# publishing



## elakin (Jan 12, 2001)

a question....

i have produced a book based on my experiences in italy. 

it contains some recipes, photos i took, and journals and emails i wrote while i was living in italy. so it's part cookbook, part travellogue.

i've been exploring some of my options online for publishing.

thinking small, i'd like to have it professionally bound and assembled, if only to have myself and to give to friends.

but thinking larger, i honestly think, if it was produced in the big, glossy cookbook style, and marketed, it would have mass appeal and would sell.

anyone have any advice or contacts for me to pursue? 

thanks in advance...


----------



## kimmie (Mar 13, 2001)

Elakin,

I read your journal fervently as you would post it.
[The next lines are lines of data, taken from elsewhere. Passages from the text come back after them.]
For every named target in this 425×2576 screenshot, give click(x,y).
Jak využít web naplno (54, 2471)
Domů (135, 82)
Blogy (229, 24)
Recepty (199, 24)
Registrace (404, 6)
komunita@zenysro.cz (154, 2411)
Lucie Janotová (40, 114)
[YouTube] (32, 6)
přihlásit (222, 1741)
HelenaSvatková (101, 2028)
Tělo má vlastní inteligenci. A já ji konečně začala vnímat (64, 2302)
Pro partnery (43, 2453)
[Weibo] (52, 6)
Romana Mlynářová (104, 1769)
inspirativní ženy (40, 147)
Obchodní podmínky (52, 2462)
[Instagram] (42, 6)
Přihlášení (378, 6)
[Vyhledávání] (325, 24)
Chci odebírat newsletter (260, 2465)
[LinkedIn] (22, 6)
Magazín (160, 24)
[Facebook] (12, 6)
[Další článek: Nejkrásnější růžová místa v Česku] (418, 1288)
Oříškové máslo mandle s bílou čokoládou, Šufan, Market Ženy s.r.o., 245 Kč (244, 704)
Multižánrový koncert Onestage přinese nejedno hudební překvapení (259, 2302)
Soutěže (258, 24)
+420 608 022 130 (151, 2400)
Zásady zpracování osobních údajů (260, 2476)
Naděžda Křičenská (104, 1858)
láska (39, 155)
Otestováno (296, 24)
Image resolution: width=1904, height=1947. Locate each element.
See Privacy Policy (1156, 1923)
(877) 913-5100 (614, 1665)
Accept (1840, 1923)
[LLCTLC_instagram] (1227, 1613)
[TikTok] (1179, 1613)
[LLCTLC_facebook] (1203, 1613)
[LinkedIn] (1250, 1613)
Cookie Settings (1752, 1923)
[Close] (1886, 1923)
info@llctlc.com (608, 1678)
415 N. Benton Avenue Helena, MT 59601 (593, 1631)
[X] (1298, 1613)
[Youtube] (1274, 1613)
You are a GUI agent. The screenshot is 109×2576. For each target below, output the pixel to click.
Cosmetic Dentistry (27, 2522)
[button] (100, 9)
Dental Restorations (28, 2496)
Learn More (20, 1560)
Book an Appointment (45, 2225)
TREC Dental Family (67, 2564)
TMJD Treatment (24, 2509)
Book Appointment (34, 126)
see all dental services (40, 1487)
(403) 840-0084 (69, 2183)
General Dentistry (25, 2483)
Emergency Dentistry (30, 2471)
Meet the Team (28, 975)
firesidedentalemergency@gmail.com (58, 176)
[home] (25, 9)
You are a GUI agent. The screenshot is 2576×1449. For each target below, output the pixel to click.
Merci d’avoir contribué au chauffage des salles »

So, whenever you publish your travellogue/recipe book, I definitely want a copy.

That's at least 1 sale! :bounce: 

Good luck to you!


----------



## athenaeus (Jul 24, 2001)

I do not have a publishing experience that has to do with the Culinary Arts.

I have though for History and in UK now I am having some in the US but believe me, the university publishers in US are very tough negociators.
Anyway, according to my experience , what is more important in books is not the glossy edition but the distribution and above all, Public Relations...

Please be very carefull to whom you give your scripts... never leave the whole stuff to the editor's office. Leave him a PHOTO COPY .
You wouldn't want to see it published with another name signing it.
Be very but VERY carefull with friends also.

I have seen terrible things happening with books and scripts.

I wish you every luck and remember that having done this work for your own pleasure doesn't mean that you have no right to gain money from this.

There is an old saying that people appreciate only something that they have paid for it...

Keep us posted. I 'd love to buy this book!!


----------



## cape chef (Jul 31, 2000)

Dear Eddie,

This is good timing because some of us were discussing putting together a "cheftalk" cook book. There were a couple people with some background on the subject.

I know Athenaeus to be very wise, so I would follow her advice.

I have read every word you posted for us to read and I would be sad to see it misused. But anyway....I would be one of the first in line to buy your book.

Good luck my friend,and as always it's nice to see you.
cc

PS..Have you found a job yet in the windy city?


----------